> _Problem requirements_: Below is a block of entries; repeat exactly the lines starting at the line that contains "Residential (247, 2378)" and ending at the line that contains "storage service Austin TX (205, 1237)", both included.

------------------------

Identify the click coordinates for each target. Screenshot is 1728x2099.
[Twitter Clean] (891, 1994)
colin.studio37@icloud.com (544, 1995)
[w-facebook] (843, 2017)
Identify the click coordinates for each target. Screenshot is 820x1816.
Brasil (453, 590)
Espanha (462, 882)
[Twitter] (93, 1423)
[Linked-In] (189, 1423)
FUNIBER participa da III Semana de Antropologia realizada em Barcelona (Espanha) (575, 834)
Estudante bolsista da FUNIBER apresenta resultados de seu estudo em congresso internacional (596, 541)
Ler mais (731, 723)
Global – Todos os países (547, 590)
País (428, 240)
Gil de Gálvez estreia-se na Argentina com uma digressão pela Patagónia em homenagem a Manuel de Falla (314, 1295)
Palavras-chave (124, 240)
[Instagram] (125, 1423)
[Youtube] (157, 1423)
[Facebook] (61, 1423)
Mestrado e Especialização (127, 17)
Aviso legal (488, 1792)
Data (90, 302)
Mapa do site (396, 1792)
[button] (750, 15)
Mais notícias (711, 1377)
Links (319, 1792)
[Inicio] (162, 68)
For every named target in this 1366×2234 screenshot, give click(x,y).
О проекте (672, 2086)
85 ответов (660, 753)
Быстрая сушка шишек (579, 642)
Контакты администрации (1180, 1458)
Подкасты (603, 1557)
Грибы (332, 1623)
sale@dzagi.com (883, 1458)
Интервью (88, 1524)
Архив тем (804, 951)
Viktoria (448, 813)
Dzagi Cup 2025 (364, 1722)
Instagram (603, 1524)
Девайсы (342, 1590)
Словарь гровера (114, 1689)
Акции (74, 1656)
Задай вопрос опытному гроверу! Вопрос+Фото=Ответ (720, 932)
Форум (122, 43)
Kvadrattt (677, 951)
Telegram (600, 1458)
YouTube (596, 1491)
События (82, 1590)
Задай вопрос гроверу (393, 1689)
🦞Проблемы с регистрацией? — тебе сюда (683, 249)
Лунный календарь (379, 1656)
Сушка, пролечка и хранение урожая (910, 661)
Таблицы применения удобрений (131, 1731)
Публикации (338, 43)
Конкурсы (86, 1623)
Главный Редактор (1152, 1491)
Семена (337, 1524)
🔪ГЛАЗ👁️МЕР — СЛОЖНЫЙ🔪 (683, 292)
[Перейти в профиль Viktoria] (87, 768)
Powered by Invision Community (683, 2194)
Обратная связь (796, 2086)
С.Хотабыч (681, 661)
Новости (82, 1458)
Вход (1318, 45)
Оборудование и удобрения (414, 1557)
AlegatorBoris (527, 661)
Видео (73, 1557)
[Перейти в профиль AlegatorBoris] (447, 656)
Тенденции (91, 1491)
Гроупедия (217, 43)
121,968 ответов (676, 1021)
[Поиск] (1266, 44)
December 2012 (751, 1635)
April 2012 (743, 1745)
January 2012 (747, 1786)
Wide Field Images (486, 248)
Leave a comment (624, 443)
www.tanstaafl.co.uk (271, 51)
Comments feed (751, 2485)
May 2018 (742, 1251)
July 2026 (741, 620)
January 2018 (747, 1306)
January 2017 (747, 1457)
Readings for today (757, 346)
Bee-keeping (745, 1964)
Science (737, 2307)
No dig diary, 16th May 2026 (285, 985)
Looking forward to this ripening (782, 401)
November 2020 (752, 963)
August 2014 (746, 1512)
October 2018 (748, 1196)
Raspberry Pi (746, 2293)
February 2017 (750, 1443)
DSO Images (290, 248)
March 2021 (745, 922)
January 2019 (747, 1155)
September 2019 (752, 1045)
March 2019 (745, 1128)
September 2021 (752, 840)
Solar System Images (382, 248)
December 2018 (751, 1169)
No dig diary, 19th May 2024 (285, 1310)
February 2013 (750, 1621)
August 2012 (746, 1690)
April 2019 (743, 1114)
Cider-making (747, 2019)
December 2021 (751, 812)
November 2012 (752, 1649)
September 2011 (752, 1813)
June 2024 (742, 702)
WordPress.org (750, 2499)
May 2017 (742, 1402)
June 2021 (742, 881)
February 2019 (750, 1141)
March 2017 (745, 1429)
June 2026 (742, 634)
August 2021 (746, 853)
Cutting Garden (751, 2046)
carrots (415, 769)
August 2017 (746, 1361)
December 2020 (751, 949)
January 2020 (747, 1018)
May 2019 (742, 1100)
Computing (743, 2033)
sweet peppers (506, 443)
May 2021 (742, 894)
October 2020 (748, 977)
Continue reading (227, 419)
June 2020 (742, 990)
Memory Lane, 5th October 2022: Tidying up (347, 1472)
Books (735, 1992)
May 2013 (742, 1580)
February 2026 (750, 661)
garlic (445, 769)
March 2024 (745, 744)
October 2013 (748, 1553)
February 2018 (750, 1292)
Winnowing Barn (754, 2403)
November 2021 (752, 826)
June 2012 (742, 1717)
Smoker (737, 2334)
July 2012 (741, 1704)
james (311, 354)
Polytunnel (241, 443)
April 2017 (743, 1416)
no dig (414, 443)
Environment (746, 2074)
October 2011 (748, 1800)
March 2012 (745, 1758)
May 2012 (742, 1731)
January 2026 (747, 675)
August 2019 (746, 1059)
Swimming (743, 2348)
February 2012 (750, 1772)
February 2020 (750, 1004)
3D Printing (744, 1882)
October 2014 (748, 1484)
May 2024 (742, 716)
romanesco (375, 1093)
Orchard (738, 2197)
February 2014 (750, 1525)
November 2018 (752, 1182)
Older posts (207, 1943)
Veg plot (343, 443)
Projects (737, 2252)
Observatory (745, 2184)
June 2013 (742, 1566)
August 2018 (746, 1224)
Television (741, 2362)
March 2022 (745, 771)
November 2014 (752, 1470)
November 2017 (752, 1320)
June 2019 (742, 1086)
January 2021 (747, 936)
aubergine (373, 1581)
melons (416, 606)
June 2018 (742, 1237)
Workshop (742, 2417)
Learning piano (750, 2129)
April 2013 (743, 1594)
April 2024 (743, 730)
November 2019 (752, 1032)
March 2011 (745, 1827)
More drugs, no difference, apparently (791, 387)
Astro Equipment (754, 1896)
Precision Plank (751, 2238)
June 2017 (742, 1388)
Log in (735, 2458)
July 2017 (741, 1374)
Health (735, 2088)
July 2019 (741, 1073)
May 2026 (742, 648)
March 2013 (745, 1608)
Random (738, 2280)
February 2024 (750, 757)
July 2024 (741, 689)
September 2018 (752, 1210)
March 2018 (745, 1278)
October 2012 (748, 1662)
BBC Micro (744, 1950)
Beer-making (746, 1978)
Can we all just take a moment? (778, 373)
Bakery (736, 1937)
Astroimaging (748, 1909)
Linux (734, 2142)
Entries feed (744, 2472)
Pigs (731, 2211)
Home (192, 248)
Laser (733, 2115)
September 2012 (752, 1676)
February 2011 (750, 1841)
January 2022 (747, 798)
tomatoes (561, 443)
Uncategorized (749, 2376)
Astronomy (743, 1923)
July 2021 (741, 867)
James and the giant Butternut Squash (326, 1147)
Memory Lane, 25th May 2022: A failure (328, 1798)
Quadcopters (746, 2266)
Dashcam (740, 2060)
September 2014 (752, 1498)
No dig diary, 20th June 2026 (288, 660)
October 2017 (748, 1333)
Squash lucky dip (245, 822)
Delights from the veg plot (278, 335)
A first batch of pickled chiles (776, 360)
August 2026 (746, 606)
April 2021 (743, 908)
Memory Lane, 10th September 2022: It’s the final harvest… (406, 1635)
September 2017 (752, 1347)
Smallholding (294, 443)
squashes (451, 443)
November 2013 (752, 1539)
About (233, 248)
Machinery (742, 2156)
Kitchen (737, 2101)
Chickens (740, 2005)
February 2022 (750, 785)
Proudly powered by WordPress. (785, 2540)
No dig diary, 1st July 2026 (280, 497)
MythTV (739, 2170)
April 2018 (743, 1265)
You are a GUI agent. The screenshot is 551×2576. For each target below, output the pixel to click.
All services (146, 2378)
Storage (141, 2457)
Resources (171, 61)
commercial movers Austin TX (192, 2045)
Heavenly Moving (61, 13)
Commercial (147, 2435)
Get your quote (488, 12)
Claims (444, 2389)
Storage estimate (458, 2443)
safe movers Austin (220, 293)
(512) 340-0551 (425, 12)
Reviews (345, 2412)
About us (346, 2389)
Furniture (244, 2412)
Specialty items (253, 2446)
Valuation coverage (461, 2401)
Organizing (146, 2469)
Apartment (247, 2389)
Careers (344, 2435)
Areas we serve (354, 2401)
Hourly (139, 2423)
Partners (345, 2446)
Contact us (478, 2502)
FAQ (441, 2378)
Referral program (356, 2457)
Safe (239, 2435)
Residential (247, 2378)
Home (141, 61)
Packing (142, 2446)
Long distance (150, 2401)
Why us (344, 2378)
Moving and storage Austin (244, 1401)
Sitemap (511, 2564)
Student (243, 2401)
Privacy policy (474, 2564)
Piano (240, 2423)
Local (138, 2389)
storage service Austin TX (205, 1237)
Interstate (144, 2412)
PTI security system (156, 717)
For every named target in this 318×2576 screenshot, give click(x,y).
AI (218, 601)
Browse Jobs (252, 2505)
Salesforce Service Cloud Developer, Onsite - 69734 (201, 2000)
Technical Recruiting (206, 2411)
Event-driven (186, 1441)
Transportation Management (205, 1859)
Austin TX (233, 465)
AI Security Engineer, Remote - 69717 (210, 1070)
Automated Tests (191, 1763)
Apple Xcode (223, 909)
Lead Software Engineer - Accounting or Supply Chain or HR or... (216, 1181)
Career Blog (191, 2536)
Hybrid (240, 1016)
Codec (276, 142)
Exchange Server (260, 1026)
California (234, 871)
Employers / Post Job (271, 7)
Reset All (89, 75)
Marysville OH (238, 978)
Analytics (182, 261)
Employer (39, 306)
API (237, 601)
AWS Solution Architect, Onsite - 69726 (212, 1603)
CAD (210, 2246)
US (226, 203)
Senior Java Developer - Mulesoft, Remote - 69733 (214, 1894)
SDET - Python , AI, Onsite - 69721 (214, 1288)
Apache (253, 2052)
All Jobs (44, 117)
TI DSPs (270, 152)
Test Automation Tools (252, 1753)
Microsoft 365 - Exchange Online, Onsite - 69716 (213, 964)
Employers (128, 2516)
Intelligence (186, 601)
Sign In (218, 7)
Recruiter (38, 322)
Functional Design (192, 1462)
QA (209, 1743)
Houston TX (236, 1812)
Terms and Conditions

------------------------

> _Response box_:
Residential (247, 2378)
Home (141, 61)
Packing (142, 2446)
Long distance (150, 2401)
Why us (344, 2378)
Moving and storage Austin (244, 1401)
Sitemap (511, 2564)
Student (243, 2401)
Privacy policy (474, 2564)
Piano (240, 2423)
Local (138, 2389)
storage service Austin TX (205, 1237)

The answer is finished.